== ABOUT THIS TASK ==
The reply must contain exactly the lines below from the one with "Where should I" down to the one with "Task: Click the rightmost US flag event icon", both included, and nothing more; please omit the pictures.

== DATA FOR REVIEW ==
════════

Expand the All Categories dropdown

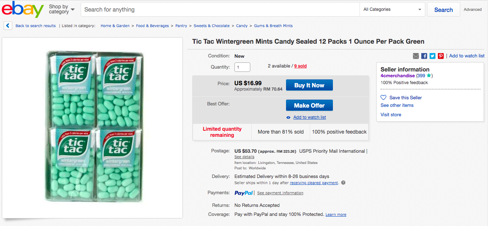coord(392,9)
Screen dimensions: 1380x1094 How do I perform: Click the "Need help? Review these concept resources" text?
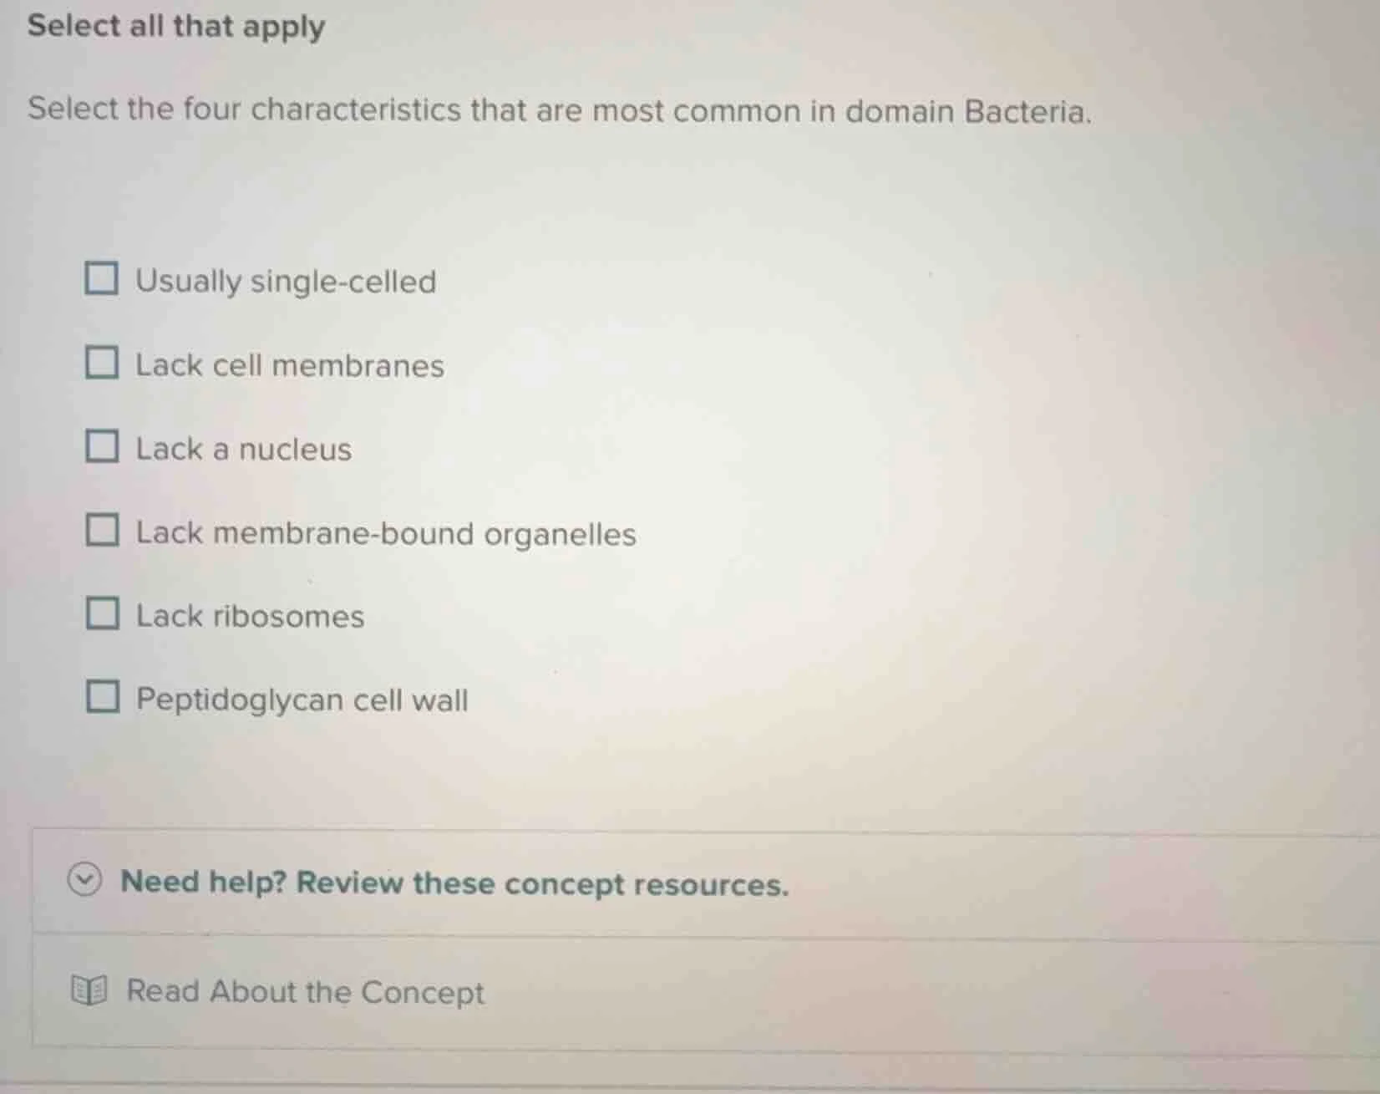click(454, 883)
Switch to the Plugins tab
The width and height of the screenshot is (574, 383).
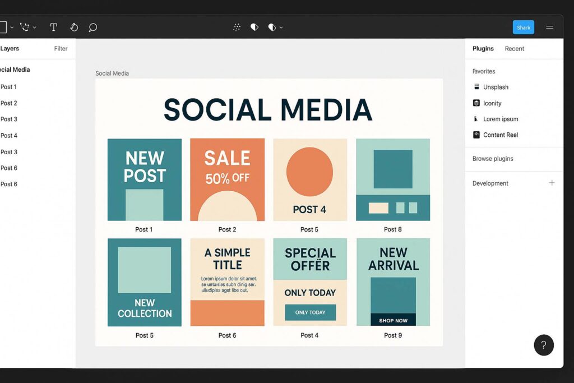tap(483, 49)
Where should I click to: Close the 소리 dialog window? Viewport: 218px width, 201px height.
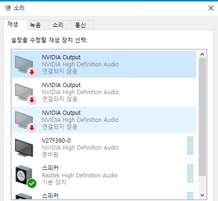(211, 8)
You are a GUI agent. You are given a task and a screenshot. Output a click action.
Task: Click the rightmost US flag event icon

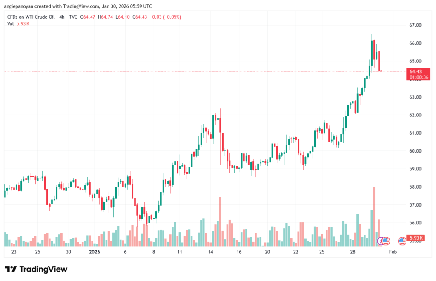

════════

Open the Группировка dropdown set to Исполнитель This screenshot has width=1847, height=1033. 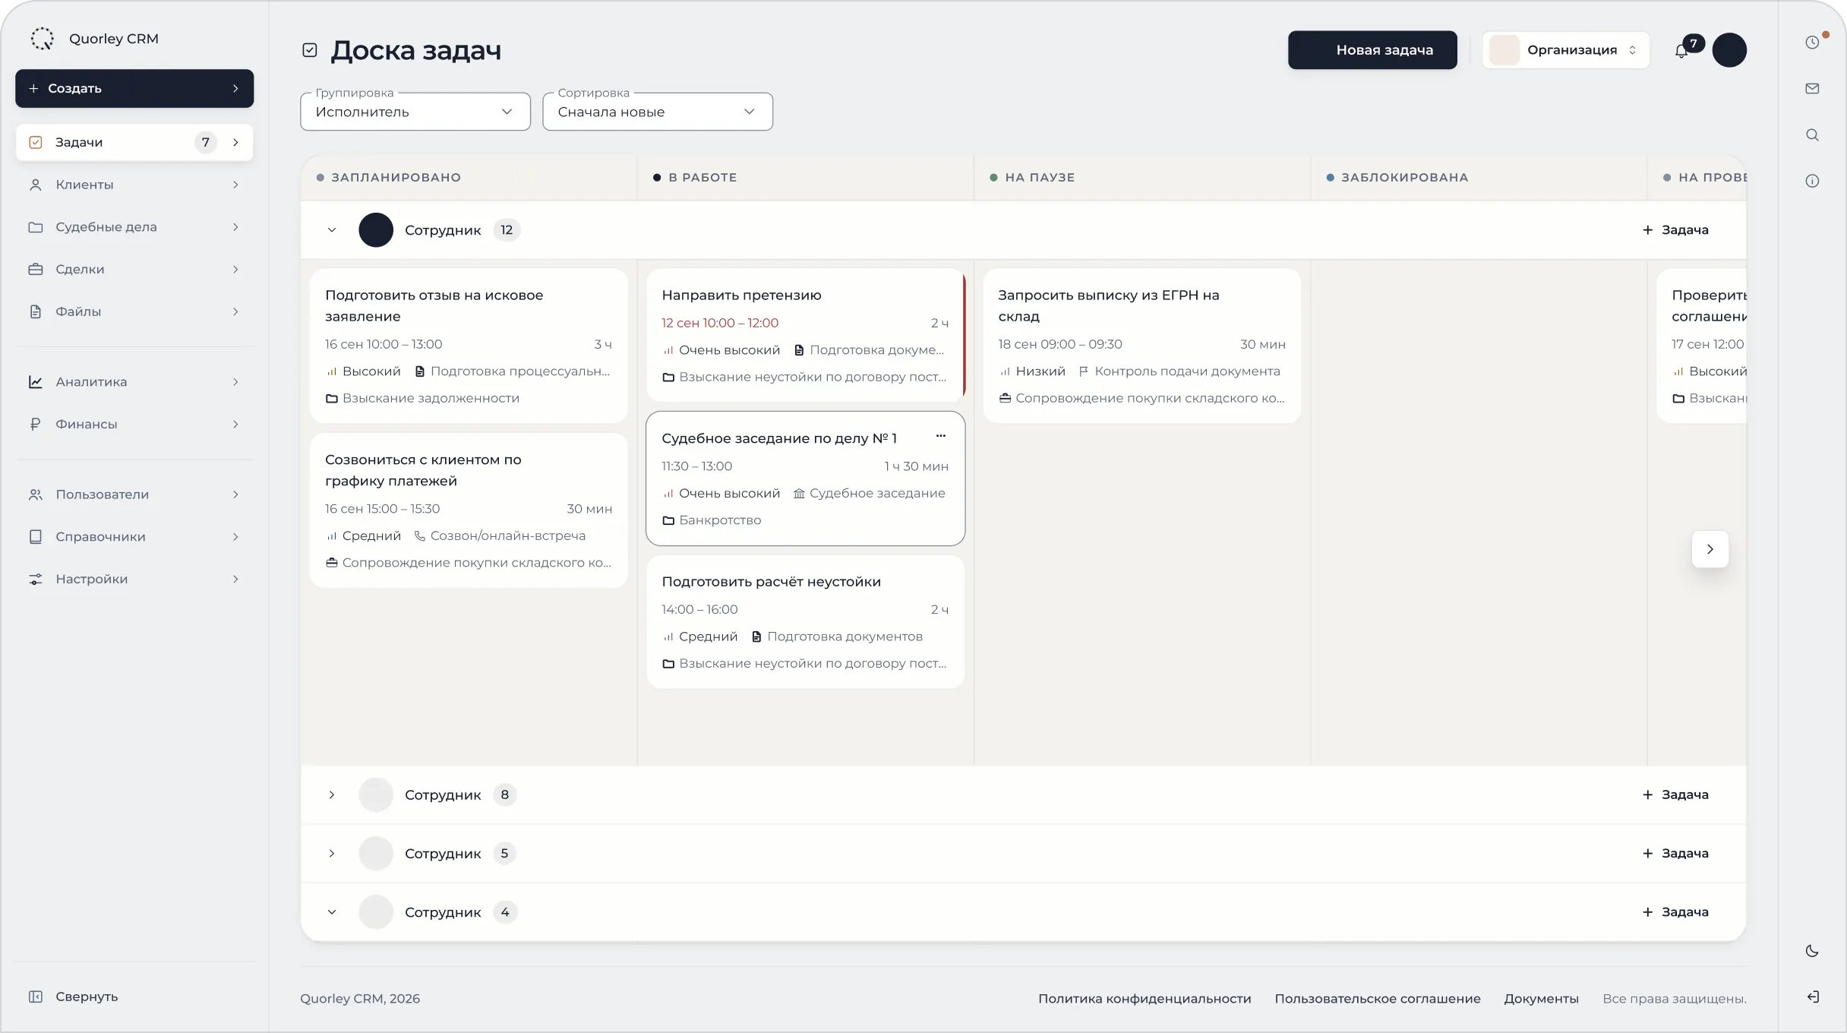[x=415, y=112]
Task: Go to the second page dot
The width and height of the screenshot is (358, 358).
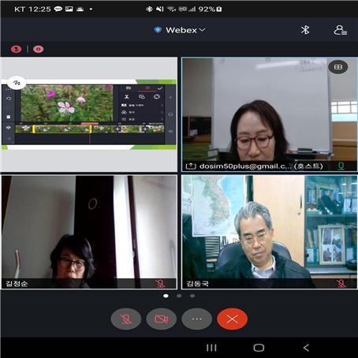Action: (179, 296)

════════

== TASK SOLUTION ==
Where should I click to: Close the 소리 dialog window? Viewport: 218px width, 201px height.
(211, 8)
You are a GUI agent. You are given a task and a screenshot. Output a click action.
Task: Click the rightmost US flag event icon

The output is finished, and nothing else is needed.